For more information about domain association, see “Domain Association” on page 393. This option is available only if Perform LDAP domain verification for unknown domains is enabled. |
Internal domain Select the name of a protected domain with which to associate unknown to hold domain domains, if they pass domain verification. However, if the domain lookup association query (see “Configuring domain lookup options” on page 565) returned its own parent domain, that parent domain is used.
This option is available only if Automatically create domain association for verified domain is enabled.
Having trouble configuring your Fortinet hardware or have some questions you need answered? Check Out The Fortinet Guru Youtube Channel! Want someone else to deal with it for you? Get some consulting from Fortinet GURU!
Hi,
Do you think I could use fortimail in server mode integrated with office 365?
Can i use this setup to be able to create email accounts in office 365 and some emails in fortimail?
In my case I have like 140 permanent users and 30-40 users let say “temporar users”(3-4 months/year). For them I want to create emails accounts in fortimail.
Ex: someone@testdomain.com is an office365 account, and someone2@testdomain.com to be an fortimail account.
When an email is received I want to be able to be redirected where it belongs. If an email created in office 365 to be redirected there, if was created in fortimail should be redirected to fortimail.
Is possible this setup?
Thank you
I have only ever deployed a FortiMail for Office 365 utilizing Gateway mode. I’m not sure, off hand, how one would make it work in server mode.
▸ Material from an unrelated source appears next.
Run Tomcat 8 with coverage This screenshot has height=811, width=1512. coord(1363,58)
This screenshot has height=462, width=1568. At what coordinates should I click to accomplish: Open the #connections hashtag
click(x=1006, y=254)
This is possible. Your O 365 server should relay to Fortimail if user not found on O 365
I have several associated domains in Fortimail, mainly for ease of administration. We currently have DKIM and SPF set up for O365 outbound mail but I’d like to start using Fortimail for outbound filtering. Will Fortimail just transparently relay the mail leaving the DKIM signature and SPF IP address unaltered and valid? Or will it strip them requiring me to use Fortimail for DKIM and its IP address in our SPF record? DKIM is so easy to set up in O365 so I would hate to have to redo it and split all our associated domains into dedicated domains.
Hi we Have created a user in migrated user and start to migrate mailbox from exchange after couple of minutes give connection error. We sniff on cli and get an error code 500.5.3.3 can you find whats problem thanks
I have configured the LDAP in my Outlook 2010. Is there a way to automatically sync the LDAP contacts to my local Outlook contact list, so i can search contacts even when i am offline?